▶ _Aim of the exercise_:
Format the material from the line containing "At what coordinates should I click to accomplish: Select" through the line containing "Action: pyautogui.click(x=1201, y=25)" as a Markdown table with two columns, Row and Line, that numbers each line and skips blank lines.

▶ _Extracted entries_:

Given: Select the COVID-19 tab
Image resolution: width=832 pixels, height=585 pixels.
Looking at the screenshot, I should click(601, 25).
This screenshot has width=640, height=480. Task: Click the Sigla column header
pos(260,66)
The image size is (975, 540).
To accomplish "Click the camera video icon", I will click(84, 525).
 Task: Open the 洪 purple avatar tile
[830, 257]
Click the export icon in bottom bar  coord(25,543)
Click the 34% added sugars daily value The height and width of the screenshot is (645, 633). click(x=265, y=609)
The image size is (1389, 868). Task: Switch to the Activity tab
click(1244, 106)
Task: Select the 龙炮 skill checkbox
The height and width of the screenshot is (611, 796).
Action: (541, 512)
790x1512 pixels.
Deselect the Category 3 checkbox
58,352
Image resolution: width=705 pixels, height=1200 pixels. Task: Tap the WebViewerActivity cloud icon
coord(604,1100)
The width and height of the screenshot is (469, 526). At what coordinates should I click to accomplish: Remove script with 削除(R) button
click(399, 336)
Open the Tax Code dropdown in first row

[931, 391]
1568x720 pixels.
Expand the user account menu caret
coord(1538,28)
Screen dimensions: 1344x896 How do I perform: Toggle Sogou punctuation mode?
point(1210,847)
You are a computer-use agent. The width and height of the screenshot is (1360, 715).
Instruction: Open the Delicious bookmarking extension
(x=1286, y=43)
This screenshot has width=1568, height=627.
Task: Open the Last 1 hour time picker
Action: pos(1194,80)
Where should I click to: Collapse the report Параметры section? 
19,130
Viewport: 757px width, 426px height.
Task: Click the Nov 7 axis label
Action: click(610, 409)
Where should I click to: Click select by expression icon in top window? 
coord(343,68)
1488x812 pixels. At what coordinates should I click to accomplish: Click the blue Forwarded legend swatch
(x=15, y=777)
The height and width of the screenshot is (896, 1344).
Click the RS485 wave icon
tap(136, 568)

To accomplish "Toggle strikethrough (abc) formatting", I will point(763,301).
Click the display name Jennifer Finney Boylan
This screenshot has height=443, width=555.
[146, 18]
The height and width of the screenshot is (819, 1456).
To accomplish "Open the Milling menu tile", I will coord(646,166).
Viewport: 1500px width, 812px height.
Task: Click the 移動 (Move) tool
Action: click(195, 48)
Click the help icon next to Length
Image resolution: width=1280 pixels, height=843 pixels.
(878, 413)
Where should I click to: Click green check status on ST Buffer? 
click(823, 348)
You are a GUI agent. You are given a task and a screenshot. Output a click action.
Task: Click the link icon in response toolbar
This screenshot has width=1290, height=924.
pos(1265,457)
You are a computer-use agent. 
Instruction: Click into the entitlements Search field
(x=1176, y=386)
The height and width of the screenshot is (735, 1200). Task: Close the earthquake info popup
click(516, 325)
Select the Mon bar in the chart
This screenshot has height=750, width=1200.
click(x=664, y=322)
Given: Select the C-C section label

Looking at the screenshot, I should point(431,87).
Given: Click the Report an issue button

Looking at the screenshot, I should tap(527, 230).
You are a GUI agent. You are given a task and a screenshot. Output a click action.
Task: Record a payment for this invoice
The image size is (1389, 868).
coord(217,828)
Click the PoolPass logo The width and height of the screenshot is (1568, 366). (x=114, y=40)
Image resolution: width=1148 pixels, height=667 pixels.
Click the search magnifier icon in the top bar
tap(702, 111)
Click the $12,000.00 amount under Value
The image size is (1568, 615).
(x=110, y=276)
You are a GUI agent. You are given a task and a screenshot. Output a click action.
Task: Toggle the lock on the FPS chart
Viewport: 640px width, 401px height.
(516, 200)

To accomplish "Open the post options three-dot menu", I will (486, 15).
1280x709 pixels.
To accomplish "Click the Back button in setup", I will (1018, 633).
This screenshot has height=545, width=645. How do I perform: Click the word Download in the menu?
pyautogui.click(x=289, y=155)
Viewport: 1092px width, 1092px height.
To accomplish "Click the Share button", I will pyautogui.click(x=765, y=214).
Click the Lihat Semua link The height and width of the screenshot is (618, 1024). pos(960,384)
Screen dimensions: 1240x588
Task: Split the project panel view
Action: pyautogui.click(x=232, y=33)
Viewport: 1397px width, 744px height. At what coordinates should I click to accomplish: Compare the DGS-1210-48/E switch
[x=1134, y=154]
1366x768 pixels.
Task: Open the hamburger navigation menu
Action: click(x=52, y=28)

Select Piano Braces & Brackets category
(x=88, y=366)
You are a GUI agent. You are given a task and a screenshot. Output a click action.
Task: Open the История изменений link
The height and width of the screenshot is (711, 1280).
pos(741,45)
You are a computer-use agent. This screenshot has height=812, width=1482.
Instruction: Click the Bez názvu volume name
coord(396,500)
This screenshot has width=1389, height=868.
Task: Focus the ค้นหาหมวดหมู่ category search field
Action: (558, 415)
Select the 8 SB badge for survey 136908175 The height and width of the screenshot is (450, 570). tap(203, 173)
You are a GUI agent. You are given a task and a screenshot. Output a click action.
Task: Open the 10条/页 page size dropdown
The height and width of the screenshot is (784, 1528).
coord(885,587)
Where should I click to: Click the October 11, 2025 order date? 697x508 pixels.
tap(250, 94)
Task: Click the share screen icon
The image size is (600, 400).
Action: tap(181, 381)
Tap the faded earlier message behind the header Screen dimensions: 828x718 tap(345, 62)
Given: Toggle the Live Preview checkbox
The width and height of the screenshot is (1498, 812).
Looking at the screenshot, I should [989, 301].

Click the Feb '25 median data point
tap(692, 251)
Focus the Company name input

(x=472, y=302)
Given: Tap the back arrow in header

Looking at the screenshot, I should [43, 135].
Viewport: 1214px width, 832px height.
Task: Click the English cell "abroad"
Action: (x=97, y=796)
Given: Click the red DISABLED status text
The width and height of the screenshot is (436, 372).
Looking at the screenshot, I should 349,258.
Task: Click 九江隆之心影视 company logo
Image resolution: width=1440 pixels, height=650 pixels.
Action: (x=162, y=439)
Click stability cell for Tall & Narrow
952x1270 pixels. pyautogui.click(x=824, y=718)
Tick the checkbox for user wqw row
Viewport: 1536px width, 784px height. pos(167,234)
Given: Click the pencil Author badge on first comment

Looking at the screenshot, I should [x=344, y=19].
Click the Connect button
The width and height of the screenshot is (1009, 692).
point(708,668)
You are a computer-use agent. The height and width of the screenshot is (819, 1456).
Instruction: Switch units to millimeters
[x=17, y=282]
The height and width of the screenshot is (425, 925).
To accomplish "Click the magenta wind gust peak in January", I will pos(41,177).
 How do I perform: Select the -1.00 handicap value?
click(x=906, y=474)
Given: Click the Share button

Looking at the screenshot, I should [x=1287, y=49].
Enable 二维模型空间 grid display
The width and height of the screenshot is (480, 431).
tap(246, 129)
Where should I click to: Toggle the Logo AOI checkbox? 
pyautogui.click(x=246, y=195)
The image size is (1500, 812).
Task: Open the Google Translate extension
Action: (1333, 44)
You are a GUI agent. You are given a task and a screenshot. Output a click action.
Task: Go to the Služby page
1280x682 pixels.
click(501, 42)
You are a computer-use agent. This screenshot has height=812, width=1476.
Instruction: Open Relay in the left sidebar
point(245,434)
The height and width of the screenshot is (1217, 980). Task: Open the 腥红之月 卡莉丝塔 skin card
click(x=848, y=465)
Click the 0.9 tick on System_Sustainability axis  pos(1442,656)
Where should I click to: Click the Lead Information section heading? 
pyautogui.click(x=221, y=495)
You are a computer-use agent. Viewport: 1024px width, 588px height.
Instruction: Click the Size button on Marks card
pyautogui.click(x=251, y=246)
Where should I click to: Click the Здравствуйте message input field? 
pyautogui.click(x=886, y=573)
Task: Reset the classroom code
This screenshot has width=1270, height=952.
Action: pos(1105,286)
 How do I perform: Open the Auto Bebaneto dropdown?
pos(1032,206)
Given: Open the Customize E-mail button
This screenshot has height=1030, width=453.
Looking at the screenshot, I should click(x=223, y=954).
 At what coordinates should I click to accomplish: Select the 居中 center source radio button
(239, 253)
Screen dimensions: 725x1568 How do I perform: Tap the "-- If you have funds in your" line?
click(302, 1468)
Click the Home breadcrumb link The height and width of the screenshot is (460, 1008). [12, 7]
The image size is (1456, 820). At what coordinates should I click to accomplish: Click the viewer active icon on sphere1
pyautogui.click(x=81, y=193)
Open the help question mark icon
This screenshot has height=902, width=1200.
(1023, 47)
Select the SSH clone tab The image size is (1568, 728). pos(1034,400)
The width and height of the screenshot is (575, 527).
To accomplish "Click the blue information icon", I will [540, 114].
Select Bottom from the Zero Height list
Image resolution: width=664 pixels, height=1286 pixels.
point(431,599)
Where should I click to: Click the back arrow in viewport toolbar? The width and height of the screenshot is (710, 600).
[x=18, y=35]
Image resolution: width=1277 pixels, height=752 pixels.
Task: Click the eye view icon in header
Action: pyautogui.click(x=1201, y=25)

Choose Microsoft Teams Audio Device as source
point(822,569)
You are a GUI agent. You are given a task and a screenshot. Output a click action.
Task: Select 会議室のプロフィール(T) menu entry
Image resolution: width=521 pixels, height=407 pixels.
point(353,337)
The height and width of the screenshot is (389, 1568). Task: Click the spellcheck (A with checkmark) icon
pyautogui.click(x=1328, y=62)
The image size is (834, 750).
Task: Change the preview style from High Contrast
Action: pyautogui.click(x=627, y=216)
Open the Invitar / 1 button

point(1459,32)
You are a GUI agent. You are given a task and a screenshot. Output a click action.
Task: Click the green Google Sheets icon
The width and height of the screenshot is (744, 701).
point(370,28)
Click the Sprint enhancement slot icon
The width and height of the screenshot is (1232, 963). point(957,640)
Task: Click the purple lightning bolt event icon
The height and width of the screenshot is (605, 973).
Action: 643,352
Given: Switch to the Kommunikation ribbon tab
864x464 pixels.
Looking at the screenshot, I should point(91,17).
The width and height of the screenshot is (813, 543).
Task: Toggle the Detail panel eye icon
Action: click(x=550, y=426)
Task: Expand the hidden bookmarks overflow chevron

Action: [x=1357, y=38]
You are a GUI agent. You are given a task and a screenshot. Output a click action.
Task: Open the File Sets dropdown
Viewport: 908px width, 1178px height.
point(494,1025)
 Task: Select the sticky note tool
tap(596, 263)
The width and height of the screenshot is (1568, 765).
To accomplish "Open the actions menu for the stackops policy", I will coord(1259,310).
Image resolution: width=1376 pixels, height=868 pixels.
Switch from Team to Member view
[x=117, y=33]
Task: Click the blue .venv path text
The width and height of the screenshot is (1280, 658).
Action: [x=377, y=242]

▶ _Final answer_:
| Row | Line |
|---|---|
| 1 |  At what coordinates should I click to accomplish: Select the 居中 center source radio button |
| 2 | (239, 253) |
| 3 | Screen dimensions: 725x1568 How do I perform: Tap the "-- If you have funds in your" line? |
| 4 | click(302, 1468) |
| 5 | Click the Home breadcrumb link The height and width of the screenshot is (460, 1008). [12, 7] |
| 6 | The image size is (1456, 820). At what coordinates should I click to accomplish: Click the viewer active icon on sphere1 |
| 7 | pyautogui.click(x=81, y=193) |
| 8 | Open the help question mark icon |
| 9 | This screenshot has height=902, width=1200. |
| 10 | (1023, 47) |
| 11 | Select the SSH clone tab The image size is (1568, 728). pos(1034,400) |
| 12 | The width and height of the screenshot is (575, 527). |
| 13 | To accomplish "Click the blue information icon", I will [540, 114]. |
| 14 | Select Bottom from the Zero Height list |
| 15 | Image resolution: width=664 pixels, height=1286 pixels. |
| 16 | point(431,599) |
| 17 | Where should I click to: Click the back arrow in viewport toolbar? The width and height of the screenshot is (710, 600). |
| 18 | [x=18, y=35] |
| 19 | Image resolution: width=1277 pixels, height=752 pixels. |
| 20 | Task: Click the eye view icon in header |
| 21 | Action: pyautogui.click(x=1201, y=25) |